CNN-based Game State Detection for a Foosball Table
David Hagens, Jan M. Knaup, Elke Hergenröther, Andreas Weinmann
TL;DR
This work tackles the problem of obtaining a compact, information-rich game state for Foosball to support DRL and Imitation Learning. It introduces CNN-based end-to-end regressors, one per rod, that predict the shift and rotation (encoded as ($s$, $\\cos \varphi$, $\\sin \varphi$)) from top-down camera images, with ground truth provided by accelerometers and CV-derived measurements. A ground-truth dataset with 500 frames and multiple backbones (ResNet, MobileNet, EfficientNet) demonstrates that the approach achieves accurate state estimation (e.g., $MAE_{shift}\approx 3.88$ mm, $MAE_{rot}\approx 5.93^{\circ}$ for the ResNet18 model) and is complemented by a ZeroMQ-based data provisioning system for real-time data sharing.

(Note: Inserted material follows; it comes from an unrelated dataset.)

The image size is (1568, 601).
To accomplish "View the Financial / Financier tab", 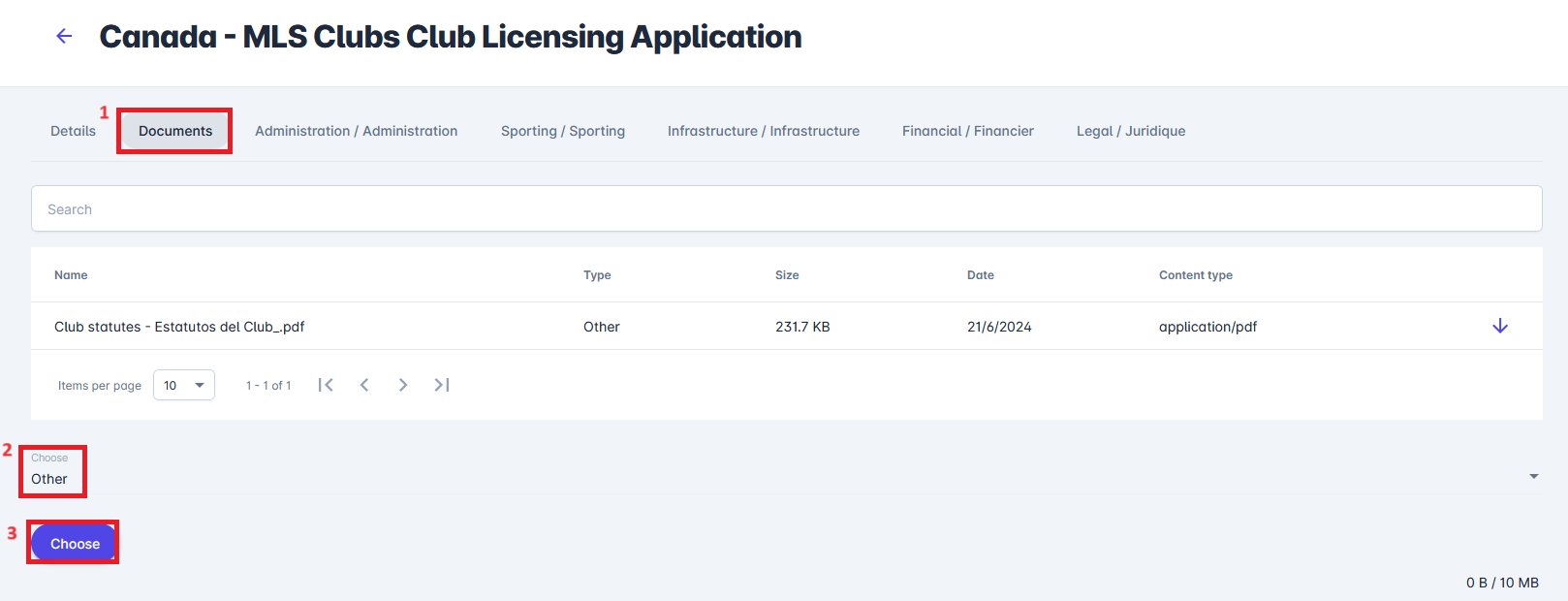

The results show strong accuracy across rods but identify practical challenges such as lighting and blur, and the need for parallelized inference to achieve real-time performance, which is crucial for deployment in DRL and Imitation Learning settings.
Abstract
The automation of games using Deep Reinforcement Learning Strategies (DRL) is a well-known challenge in AI research. While for feature extraction in a video game typically the whole image is used, this is hardly practical for many real world games. Instead, using a smaller game state reducing the dimension of the parameter space to include essential parameters only seems to be a promising approach. In the game of Foosball, a compact and comprehensive game state description consists of the positional shifts and rotations of the figures and the position of the ball over time. In particular, velocities and accelerations can be derived from consecutive time samples of the game state. In this paper, a figure detection system to determine the game state in Foosball is presented. We capture a dataset containing the rotations of the rods which were measured using accelerometers and the positional shifts were derived using traditional Computer Vision techniques (in a laboratory setting). This dataset is utilized to train Convolutional Neural Network (CNN) based end-to-end regression models to predict the rotations and shifts of each rod. We present an evaluation of our system using different state-of-the-art CNNs as base architectures for the regression model. We show that our system is able to predict the game state with high accuracy. By providing data for both black and white teams, the presented system is intended to provide the required data for future developments of Imitation Learning techniques w.r.t. to observing human players.